■ Problem details: Could you output the ML.NET article below word for word, from its title through the last line of code?
— START OF Passage provided —
ML.NET: can Microsoft's machine learning be trusted?

In 2018, Microsoft created МL.NЕТ, a machine learning framework for .NET developers. Since then, the machine learning library has undergone significant changes and acquired new features to identify patterns within data. Let's see how these changes have affected the quality of МL.NЕТ source code. And explore the errors, of course!

image1.png

Introduction

Before we start, let's have a closer look at the framework. Microsoft created МL.NЕТ as a free, open-source machine learning library for the C# and F# programming languages. МL.NЕТ allows you to build functionality for automated predictions using the dataset available to your application.

You can use МL.NЕТ to train a custom machine learning model by specifying an algorithm, or you can import the pre-trained TensorFlow and ONNX models.

You can add the model to your application to get predictions.

At the time of writing, МL.NЕТ included the following: classification/categorization, regression, anomaly detection, recommender systems implementation, image classification, time series and sequential data analysis.

Knowing what МL.NЕТ is, we can now move on to inspect the errors PVS-Studio found. But first, we should give credit to Microsoft developers, since the project's code is of high quality: it was quite a challenge to find any terrible or curious errors for this article. Yet, there are a few critical issues worthy of attention.

We checked the МL.NЕТ 1.7.1 version. The source code of this project's version is available on GitHub.

So, let's dive in and see what PVS-Studio found in МL.NЕТ!

МL.NЕТ error review

An object was used after a null check

Issue 1

private EstimatorChain(...., IEstimator<ITransformer>[] estimators, ....)
{
  ....
  _estimators = estimators ?? new IEstimator<ITransformer>[0]; // <=
  ....
— END OF Passage provided —
— START OF Record list —
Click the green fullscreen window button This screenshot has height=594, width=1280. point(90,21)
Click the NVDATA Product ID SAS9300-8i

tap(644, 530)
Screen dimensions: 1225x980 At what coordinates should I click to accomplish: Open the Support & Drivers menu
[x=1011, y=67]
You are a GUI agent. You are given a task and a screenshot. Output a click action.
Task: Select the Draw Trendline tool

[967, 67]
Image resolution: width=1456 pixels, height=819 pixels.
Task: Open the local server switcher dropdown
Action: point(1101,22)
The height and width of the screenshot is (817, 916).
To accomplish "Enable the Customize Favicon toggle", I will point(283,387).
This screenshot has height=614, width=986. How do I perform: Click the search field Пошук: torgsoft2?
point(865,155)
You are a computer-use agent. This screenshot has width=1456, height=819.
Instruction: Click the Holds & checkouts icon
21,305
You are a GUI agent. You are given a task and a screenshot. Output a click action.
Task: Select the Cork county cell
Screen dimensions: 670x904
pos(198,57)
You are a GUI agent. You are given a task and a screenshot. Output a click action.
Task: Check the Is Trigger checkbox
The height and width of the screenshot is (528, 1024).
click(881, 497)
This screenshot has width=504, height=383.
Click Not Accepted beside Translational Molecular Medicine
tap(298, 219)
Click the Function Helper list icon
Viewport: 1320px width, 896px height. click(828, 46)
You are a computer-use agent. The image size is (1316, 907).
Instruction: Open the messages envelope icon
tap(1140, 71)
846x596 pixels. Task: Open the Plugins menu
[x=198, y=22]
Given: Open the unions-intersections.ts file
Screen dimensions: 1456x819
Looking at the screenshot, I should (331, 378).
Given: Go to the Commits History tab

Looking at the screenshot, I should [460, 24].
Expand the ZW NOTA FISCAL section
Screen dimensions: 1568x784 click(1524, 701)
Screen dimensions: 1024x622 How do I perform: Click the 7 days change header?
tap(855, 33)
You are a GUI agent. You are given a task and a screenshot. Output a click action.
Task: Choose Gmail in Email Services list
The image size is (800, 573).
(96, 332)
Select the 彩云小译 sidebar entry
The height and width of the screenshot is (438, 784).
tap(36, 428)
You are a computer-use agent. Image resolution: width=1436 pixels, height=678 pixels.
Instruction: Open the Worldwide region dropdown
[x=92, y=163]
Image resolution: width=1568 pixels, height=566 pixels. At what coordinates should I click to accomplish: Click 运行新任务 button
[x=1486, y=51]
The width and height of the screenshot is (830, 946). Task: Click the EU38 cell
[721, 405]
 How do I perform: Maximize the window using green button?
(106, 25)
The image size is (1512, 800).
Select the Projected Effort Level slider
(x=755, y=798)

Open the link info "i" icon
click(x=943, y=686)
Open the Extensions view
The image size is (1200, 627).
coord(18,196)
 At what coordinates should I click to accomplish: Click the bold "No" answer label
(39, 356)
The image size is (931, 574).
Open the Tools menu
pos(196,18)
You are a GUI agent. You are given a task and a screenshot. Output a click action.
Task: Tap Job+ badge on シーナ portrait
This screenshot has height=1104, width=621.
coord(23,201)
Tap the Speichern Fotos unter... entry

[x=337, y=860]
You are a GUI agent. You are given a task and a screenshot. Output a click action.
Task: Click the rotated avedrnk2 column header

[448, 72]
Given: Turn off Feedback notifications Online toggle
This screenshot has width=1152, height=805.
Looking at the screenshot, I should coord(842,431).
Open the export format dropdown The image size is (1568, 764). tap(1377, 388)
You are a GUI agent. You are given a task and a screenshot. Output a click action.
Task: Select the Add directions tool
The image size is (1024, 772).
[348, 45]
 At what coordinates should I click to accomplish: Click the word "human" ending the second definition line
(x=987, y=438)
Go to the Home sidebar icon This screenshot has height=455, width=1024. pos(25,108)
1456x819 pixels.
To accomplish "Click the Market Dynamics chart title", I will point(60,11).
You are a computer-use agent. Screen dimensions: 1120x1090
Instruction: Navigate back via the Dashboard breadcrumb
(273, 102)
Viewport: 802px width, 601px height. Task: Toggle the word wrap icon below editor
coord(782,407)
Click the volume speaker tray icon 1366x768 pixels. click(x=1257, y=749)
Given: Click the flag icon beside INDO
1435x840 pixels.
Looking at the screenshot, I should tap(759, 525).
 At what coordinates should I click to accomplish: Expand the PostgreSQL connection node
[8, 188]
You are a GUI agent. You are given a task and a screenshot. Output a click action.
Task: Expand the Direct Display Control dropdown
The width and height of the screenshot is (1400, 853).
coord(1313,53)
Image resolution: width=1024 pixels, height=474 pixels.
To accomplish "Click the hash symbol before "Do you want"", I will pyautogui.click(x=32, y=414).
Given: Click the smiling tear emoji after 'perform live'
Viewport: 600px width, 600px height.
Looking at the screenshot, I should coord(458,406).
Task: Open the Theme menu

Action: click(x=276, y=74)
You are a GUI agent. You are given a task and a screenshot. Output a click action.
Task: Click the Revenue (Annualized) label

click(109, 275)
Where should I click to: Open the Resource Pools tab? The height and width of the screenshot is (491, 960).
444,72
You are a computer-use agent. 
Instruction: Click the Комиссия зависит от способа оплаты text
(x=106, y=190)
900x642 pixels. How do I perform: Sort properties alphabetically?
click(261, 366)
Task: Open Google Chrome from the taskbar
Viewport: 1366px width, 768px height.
— END OF Record list —
■ Response for this exercise:
ML.NET: can Microsoft's machine learning be trusted?

In 2018, Microsoft created МL.NЕТ, a machine learning framework for .NET developers. Since then, the machine learning library has undergone significant changes and acquired new features to identify patterns within data. Let's see how these changes have affected the quality of МL.NЕТ source code. And explore the errors, of course!

image1.png

Introduction

Before we start, let's have a closer look at the framework. Microsoft created МL.NЕТ as a free, open-source machine learning library for the C# and F# programming languages. МL.NЕТ allows you to build functionality for automated predictions using the dataset available to your application.

You can use МL.NЕТ to train a custom machine learning model by specifying an algorithm, or you can import the pre-trained TensorFlow and ONNX models.

You can add the model to your application to get predictions.

At the time of writing, МL.NЕТ included the following: classification/categorization, regression, anomaly detection, recommender systems implementation, image classification, time series and sequential data analysis.

Knowing what МL.NЕТ is, we can now move on to inspect the errors PVS-Studio found. But first, we should give credit to Microsoft developers, since the project's code is of high quality: it was quite a challenge to find any terrible or curious errors for this article. Yet, there are a few critical issues worthy of attention.

We checked the МL.NЕТ 1.7.1 version. The source code of this project's version is available on GitHub.

So, let's dive in and see what PVS-Studio found in МL.NЕТ!

МL.NЕТ error review

An object was used after a null check

Issue 1

private EstimatorChain(...., IEstimator<ITransformer>[] estimators, ....)
{
  ....
  _estimators = estimators ?? new IEstimator<ITransformer>[0]; // <=
  ....